Sultan Abdü'l-Ḥamīd II (1876–1909 CE) also built a shrine in Söğüt, where Osman was temporarily interred before being transferred to Bursa. According to some historians, Osman left a written will to his son Orhan, directing him to continue Invasions and Jihad against the Byzantines, following the principles of Islam, accompanying the Ulamā, changing his parish and devote himself to spreading the message of Islam.

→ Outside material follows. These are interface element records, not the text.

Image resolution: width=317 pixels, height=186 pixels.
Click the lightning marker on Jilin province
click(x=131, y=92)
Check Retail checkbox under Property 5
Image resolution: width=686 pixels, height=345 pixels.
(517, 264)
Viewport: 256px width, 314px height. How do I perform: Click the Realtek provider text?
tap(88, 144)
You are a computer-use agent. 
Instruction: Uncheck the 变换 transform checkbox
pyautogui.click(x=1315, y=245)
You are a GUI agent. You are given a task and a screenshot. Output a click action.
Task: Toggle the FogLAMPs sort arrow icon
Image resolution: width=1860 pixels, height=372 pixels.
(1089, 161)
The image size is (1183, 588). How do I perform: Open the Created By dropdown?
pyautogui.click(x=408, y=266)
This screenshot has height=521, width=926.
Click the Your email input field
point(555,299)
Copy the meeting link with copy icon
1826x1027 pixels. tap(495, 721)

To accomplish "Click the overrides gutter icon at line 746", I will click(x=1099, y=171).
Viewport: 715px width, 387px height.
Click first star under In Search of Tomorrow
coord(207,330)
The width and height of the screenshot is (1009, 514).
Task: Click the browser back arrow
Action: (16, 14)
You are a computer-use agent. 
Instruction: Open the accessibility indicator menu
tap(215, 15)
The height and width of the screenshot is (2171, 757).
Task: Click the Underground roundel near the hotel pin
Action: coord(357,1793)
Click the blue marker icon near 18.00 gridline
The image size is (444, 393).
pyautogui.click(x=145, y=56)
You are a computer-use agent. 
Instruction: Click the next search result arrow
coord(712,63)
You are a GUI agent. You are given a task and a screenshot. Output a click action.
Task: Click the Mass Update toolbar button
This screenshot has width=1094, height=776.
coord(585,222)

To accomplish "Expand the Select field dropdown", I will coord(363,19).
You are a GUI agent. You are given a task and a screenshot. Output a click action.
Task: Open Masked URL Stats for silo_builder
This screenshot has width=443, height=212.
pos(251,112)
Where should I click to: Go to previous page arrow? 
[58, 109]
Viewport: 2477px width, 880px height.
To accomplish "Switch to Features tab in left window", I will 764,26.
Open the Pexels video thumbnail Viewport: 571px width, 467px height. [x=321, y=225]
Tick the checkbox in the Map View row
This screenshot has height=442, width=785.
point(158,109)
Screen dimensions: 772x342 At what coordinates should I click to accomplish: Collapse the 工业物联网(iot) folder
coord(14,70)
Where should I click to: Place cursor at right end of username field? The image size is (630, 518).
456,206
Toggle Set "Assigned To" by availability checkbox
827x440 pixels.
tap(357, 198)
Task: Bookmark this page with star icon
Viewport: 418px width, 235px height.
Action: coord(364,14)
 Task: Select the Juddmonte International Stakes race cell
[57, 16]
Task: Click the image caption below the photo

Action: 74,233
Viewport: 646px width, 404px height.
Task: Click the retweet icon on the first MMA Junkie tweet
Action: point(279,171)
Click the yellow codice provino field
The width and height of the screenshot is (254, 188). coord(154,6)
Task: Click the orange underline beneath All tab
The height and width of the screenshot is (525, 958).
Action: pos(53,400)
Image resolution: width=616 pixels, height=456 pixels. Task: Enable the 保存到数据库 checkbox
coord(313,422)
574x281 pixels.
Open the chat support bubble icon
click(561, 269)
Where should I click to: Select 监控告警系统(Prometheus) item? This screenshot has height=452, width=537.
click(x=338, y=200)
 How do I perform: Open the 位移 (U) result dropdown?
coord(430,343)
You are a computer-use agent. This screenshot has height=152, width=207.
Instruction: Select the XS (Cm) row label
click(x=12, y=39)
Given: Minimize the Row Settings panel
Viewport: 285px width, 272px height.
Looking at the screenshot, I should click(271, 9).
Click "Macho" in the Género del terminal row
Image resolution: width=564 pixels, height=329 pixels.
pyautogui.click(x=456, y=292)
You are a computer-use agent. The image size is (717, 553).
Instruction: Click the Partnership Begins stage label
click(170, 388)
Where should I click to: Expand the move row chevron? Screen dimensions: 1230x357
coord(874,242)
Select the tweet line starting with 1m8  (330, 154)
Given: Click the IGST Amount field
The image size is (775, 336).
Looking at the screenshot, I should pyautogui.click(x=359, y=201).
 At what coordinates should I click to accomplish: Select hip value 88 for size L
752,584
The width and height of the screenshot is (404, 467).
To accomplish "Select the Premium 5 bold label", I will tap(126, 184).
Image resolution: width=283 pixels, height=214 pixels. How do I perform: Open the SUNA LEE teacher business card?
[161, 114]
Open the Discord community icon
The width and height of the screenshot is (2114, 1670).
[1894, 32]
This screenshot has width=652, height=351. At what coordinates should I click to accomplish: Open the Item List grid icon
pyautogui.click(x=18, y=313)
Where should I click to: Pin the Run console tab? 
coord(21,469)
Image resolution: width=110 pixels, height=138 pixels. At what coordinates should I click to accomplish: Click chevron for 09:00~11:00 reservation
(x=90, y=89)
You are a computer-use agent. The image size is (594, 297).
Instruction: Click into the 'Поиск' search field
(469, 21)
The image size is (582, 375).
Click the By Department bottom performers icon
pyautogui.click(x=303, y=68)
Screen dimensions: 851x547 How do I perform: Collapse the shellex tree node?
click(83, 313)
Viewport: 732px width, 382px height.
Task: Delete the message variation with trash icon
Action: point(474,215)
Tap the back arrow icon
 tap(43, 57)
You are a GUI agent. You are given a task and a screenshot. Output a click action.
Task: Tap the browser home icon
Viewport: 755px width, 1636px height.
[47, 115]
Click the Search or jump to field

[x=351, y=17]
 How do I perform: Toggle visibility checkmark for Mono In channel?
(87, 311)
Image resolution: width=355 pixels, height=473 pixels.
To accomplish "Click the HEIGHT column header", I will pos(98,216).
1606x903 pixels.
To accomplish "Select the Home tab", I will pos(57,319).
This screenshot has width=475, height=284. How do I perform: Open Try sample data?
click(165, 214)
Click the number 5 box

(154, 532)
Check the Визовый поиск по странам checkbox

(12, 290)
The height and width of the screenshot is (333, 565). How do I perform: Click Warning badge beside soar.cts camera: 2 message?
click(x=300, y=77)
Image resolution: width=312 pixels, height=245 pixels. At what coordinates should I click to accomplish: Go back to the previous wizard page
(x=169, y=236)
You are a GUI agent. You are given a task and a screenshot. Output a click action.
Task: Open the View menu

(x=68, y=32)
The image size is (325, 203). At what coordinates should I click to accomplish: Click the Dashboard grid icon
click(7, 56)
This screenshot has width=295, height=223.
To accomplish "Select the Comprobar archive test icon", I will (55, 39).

The Ottoman dynasty is said to have been founded by Osman. He established an imperial line that would eventually include thirty-five sultans who reigned over one of the world's greatest and most powerful empires. The Ottoman Empire lasted until 1918 CE when it fell victim to defeat in the First World War and the other Central Powers. Osman is commonly referred to be the first of the Ottoman Sultans, even though he was never named "Sultan" during his lifetime and was instead referred to as "Bey" or "Emir." Osman was granted the titles Muiuddin and Fakhruddin, according to a Persian endowment dated from 1324 CE. After the royal Ottoman family was driven from Turkey in 1924 CE, shortly after Mustafa Kemal Atatürk declared the Republic, Osman's descendants are now spread throughout various American, European, and Arab nations. After the Turkish government allowed females to return to Turkey in 1951 CE, some family members eventually returned. Male descendants, on the other hand, had to wait until 1973 CE to return to Turkey. Others stayed in the nations where their forefathers had sought shelter, including England, France, the United States, Egypt, and Saudi Arabia. The Osmanoğlu family is named after Osman's descendants.
Starting with Sultan Murad II, the Weapon of Osman was a critical state sword used at the Ottoman Sultans' coronation ceremonies. When Osman's father-in-law, Sheik Edebali, girt him with the Islamic sword, the practice began. The girding of Osman's sword was a crucial rite that took place within two weeks of a sultan's throne ascension. It was held at the capital Constantinople's tomb complex at Eyüp, on the Golden Horn canal. The fact that a sultan's enthronement symbol was a sword was highly symbolic. It indicated that the office with which he was invested was first and foremost a warrior's office. The Sharif of Konya, a Mevlevi dervish, brought to Constantinople for the occasion, girded the Sword of Osman on the new ruler.
Osman has appeared in the Turkish television series Kuruluş "Osmancık" (1988), which was based on a novel of the same name, as well as Diriliş: Ertuğrul and Kuruluş: Osman.